Don't Get Distracted (2017)
Professional Guilds and Collective Ethics
- Some argue for a software “guild” or union (inspired by actors’ unions) to set ethical guardrails, minimum rates, and constrain employers, especially around surveillance and dark patterns.
- Others note IEEE/ACM exist but lack “teeth”; they regulate members, not employers.
- Skeptics think any guild would be co‑opted, especially by the military, and that high pay will always attract engineers around restrictions.
Individual Responsibility and Moral Agency
- Many emphasize that individual engineers are the last line of defense and should say no to tracking, dark patterns, or weaponized code.
- Others push back: tools and money are morally diffuse; responsibility lies mainly with decision‑makers, not every contributor in the chain.
- There is disagreement over how far indirect responsibility extends (e.g., from Vim authors to weapons coders).
Military, Defense Work, and Geopolitics
- Strong divide: some refuse any work that directly enables killing; others see military tech as sometimes necessary for defense or deterrence.

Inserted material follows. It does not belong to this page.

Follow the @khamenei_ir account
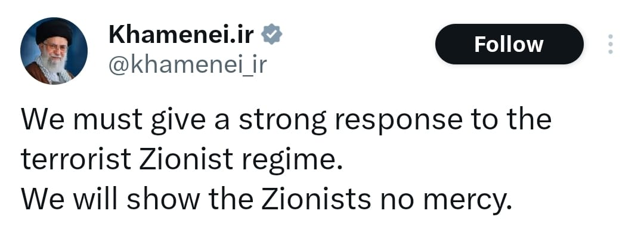(x=509, y=44)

- Several note dual‑use scenarios (earthquake survivor detection vs. urban targeting; E911 vs. authoritarian tracking).
- Some argue that refusing to support one’s military is naive or hypocritical, given the security it provides; others cite unjust wars, surveillance, and war crimes as reasons to abstain.
- Mandatory conscription contexts are raised to contrast voluntary ethical stances.
Ad-Tech, Surveillance, and Dual-Use Tech
- Multiple anecdotes of being “nerd‑sniped” into ad‑tech, big‑data targeting, facial recognition, and then feeling complicit or “icky” once consequences were clear.
- Concern that tools built for humanitarian or safety use are later sold for repression or mass surveillance.
- Debate over whether phones or devices are “listening” for ads; some point to sophisticated tracking without microphones, others cite ad products that do use voice data.
Activist Engineers, Codes, and Processes
- Suggestions include a software “Hippocratic Oath,” ethics courses, and company‑wide lines in the sand (e.g., no weapons or “destructive financial systems”).
- Others warn that overtly activist engineering could erode public trust, as some believe happened with journalism.
- Several advocate personal periodic ethics reviews and quitting when alignment breaks, while noting quitting is harder in a weak job market.
Where to Draw the Line & Structural Constraints
- Thread wrestles with spectrum cases: food preservation vs. weapons, hospital janitors vs. weapons coders, proximity fuzes vs. general tools.
- Some argue capitalism structurally limits worker choice; real power would require collective action to control the “why” of production.
- Others defend markets but criticize “late‑stage” shareholder dominance, seeing current problems as feudalism rather than inherent to markets.